Appellate Division of the Supreme Court of New York, Second Department
May 22, 1995
215 A.D.2d 634 (N.Y. App. Div. 1995)

Opinion

May 22, 1995

Appeal from the Supreme Court, Nassau County (Levitt, J.).


Ordered that the order is affirmed, with one bill of costs to the respondents appearing separately and filing separate briefs.

The plaintiff insurance carrier claims that it was subrogated to the rights of its insured, Associated Dry Goods Corporation (hereinafter ADG), after making payment to ADG on an insurance claim for losses which were incurred by an ADG subsidiary, Ralar Distributors, due to the alleged misconduct of the respondents. Upon payment of a loss, a carrier is entitled to be subrogated pro tanto to any right of action which its insured may possess against a third party whose wrongful act caused the loss (see, 71 N.Y. Jur 2d, Insurance, § 1904; Hamilton Fire Ins. Co. v Greger, 246 N.Y. 162, 164). However, the doctrine of subrogation is derivative in nature. Thus, if the insured has no right of action to transfer to the carrier, then the carrier cannot be subrogated to the insured's right (see, American Sur. Co. v Town of Islip, 268 App. Div. 92, 94).

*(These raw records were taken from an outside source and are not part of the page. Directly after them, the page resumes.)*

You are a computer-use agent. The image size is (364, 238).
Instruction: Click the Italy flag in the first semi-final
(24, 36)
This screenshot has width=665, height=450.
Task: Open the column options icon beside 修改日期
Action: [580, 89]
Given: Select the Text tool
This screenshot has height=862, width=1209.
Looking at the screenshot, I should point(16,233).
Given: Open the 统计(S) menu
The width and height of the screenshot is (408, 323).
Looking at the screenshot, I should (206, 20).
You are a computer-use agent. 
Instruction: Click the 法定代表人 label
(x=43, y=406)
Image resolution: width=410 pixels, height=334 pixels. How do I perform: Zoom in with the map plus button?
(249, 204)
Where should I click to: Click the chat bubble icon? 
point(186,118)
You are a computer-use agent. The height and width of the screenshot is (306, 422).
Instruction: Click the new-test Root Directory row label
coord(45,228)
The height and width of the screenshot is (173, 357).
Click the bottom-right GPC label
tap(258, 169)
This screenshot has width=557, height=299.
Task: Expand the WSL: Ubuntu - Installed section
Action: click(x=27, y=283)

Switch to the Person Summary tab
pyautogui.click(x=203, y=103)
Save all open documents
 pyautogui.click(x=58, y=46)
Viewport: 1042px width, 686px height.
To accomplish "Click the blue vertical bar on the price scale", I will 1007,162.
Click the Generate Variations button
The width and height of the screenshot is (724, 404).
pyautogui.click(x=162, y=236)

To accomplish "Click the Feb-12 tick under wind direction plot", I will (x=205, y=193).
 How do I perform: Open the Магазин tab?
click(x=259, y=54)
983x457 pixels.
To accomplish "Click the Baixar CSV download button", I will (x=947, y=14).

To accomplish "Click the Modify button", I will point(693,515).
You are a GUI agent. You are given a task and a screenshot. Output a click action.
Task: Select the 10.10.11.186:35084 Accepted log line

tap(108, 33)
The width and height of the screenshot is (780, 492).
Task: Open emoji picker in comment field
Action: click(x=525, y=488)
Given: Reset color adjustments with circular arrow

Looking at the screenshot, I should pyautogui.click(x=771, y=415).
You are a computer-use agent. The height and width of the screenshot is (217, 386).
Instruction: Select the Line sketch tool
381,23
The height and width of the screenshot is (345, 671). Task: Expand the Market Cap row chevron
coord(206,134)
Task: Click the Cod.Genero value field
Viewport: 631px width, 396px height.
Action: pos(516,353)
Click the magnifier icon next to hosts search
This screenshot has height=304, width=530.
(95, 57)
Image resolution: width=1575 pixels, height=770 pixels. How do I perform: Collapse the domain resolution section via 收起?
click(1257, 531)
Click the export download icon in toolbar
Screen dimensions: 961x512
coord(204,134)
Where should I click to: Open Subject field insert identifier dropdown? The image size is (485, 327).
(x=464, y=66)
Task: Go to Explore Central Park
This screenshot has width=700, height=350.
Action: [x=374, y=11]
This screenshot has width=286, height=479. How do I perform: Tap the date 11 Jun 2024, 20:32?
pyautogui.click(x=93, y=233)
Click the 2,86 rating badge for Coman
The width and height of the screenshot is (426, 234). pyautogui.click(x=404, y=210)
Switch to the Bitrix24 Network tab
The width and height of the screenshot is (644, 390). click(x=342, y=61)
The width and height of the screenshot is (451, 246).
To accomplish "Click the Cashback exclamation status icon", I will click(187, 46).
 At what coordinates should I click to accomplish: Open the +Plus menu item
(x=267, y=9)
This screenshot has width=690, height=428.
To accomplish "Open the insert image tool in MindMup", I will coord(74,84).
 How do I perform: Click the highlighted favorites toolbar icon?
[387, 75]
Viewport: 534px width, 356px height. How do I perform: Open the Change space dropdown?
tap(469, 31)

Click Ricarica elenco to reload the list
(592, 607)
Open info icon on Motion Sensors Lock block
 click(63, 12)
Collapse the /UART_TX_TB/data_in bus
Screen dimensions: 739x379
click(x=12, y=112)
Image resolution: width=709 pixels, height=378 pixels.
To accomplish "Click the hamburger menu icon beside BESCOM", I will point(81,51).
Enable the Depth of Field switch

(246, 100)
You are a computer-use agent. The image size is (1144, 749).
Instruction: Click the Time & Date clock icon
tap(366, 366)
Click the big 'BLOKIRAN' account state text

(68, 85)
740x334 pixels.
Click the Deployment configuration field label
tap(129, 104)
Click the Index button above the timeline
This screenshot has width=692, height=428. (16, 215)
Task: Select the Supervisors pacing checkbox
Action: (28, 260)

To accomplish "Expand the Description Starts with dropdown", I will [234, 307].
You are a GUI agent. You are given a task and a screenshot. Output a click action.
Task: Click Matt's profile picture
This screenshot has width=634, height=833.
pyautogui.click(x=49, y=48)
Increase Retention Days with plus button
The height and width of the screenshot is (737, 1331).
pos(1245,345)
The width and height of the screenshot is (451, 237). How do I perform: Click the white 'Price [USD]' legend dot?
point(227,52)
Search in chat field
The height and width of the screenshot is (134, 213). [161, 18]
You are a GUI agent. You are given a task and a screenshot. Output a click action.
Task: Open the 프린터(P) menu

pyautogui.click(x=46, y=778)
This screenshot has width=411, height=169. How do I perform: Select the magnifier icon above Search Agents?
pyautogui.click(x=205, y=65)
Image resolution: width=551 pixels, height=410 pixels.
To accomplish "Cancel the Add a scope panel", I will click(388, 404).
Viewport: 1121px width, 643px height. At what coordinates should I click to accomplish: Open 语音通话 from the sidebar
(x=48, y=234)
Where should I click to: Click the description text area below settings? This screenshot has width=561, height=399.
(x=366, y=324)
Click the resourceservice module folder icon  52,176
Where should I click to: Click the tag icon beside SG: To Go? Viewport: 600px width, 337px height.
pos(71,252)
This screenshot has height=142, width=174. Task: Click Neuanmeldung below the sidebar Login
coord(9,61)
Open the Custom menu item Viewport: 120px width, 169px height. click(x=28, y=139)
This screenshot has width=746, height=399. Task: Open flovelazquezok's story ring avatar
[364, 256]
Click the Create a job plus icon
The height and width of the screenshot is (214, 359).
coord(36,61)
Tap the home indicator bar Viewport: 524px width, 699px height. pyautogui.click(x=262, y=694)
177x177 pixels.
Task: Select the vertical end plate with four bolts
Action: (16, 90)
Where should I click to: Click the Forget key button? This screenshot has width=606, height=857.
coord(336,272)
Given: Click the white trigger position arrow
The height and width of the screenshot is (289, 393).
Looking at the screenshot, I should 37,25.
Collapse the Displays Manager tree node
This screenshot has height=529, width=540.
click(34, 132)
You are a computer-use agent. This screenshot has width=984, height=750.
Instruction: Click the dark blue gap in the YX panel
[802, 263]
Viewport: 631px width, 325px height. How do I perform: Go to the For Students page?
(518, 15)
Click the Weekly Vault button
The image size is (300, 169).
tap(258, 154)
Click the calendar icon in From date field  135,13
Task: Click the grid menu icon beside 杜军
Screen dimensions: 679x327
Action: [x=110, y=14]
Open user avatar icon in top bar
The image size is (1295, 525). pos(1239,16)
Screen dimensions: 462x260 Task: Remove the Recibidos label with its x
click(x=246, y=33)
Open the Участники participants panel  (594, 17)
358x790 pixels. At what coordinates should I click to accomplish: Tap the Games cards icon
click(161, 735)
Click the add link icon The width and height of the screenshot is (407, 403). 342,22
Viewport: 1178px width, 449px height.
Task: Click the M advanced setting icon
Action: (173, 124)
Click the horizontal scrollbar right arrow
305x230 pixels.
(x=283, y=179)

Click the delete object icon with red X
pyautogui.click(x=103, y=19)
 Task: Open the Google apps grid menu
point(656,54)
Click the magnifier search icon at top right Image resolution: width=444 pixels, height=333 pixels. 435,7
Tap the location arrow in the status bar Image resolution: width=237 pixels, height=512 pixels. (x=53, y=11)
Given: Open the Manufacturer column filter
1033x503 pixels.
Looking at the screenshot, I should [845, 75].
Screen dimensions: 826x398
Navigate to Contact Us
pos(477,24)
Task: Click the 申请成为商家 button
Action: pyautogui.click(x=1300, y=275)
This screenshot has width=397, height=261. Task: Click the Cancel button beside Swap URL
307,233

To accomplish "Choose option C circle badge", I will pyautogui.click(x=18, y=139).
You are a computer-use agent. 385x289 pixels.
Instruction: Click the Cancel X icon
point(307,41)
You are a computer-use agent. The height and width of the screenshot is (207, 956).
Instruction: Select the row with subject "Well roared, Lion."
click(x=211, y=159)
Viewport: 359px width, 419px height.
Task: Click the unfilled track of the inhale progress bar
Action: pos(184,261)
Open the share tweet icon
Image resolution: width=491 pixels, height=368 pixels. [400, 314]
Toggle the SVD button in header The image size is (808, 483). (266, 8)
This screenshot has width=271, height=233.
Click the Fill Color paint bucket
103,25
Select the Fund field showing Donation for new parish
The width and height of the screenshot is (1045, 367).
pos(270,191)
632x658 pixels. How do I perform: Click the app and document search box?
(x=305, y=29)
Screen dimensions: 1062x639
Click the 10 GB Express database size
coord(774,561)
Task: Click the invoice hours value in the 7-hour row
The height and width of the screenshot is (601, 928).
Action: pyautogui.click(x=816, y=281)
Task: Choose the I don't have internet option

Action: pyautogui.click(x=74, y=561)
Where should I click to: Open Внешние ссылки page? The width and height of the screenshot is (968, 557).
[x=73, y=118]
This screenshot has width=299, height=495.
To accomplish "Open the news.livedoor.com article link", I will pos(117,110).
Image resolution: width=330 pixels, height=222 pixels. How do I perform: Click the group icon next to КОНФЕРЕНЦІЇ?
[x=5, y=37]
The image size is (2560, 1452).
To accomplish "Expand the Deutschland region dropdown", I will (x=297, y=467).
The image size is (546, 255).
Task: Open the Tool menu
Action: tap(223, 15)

In the instant case, it is undisputed that Ralar was the only company which suffered a loss caused by the alleged defalcation of the respondents. Therefore, Ralar was the only entity which could seek to recover from the respondents for that loss. Further, the insurance policy named as the insured ADG and any of its subsidiaries. Thus, Ralar was insured under the policy. It necessarily follows that since Ralar was the only insured with a right of recovery against the respondents, it was also the only insured from which the plaintiff could have subrogation. Consequently, ADG did not have any rights against the respondents to transfer to the plaintiff and its purported assignment did not transfer to the plaintiff the rights possessed by Ralar. Under the circumstances, the Supreme Court properly dismissed the complaint on the grounds that the plaintiff did not have standing to maintain the action and the complaint failed to state a cause of action.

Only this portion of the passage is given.